Working data below:
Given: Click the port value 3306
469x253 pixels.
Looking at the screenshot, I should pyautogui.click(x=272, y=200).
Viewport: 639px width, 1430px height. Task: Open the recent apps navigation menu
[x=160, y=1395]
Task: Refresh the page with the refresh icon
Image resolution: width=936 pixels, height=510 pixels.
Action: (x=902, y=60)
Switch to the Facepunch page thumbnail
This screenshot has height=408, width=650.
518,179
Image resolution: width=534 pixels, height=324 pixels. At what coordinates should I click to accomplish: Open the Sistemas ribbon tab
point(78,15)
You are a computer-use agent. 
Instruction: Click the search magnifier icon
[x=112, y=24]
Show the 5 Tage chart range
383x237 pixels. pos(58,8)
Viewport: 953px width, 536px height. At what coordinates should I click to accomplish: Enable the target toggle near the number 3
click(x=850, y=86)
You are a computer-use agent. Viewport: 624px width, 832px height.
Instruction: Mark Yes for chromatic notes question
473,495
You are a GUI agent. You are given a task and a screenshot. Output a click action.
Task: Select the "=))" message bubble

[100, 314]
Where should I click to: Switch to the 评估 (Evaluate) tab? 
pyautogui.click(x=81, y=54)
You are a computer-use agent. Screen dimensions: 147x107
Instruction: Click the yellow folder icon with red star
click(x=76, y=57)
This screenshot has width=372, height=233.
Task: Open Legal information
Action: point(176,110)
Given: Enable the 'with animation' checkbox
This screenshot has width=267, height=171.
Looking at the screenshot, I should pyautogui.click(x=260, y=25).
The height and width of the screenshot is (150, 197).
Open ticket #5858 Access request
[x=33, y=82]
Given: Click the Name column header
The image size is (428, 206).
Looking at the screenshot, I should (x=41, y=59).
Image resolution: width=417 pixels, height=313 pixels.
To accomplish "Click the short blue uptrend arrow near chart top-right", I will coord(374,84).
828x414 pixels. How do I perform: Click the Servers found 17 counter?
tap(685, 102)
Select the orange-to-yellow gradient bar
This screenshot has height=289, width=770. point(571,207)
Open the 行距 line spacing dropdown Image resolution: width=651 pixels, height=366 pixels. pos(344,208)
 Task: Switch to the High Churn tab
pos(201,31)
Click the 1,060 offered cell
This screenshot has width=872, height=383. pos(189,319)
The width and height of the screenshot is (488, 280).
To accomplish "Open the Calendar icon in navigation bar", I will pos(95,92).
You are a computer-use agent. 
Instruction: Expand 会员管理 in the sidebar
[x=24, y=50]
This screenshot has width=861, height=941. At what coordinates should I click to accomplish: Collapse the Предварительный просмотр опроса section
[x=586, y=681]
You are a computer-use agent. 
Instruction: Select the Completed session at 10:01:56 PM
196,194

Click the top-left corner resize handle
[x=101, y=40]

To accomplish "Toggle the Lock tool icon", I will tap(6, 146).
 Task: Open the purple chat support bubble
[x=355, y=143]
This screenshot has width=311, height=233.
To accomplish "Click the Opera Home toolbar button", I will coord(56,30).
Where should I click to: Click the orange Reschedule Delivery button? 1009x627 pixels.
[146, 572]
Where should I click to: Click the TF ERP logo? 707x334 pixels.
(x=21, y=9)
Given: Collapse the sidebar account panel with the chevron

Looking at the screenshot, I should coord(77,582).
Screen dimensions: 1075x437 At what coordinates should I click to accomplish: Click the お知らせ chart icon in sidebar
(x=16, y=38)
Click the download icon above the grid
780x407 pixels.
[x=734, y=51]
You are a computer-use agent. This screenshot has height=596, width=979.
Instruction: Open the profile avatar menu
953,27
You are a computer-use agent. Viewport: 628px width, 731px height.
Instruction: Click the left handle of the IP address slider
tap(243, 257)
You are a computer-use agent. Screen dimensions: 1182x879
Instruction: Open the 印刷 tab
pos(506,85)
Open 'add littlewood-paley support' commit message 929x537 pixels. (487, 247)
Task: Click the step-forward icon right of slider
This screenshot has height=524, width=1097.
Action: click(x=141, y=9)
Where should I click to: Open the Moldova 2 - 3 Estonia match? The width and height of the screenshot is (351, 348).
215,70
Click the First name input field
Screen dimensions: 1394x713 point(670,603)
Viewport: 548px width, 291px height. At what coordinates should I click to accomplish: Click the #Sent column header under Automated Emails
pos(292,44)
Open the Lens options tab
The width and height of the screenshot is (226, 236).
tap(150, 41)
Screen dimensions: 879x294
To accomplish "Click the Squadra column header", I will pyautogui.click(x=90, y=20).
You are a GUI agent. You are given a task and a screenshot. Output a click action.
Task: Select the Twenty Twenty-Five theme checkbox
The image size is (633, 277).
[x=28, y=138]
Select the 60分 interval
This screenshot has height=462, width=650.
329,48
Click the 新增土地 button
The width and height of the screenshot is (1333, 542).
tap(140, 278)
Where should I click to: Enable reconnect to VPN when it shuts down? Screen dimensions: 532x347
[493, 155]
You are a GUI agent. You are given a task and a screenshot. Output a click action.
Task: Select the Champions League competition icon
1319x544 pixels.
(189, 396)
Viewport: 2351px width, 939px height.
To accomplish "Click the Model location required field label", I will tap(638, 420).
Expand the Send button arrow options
End of Working data.
- [The task] Out of the listing above, reproduce exactly the lines from the one with "Given: Collapse the" up to and including the one with "You are a computer-use agent. Viewport: 628px".

- [Answer space]
Given: Collapse the sidebar account panel with the chevron

Looking at the screenshot, I should coord(77,582).
Screen dimensions: 1075x437 At what coordinates should I click to accomplish: Click the お知らせ chart icon in sidebar
(x=16, y=38)
Click the download icon above the grid
780x407 pixels.
[x=734, y=51]
You are a computer-use agent. This screenshot has height=596, width=979.
Instruction: Open the profile avatar menu
953,27
You are a computer-use agent. Viewport: 628px width, 731px height.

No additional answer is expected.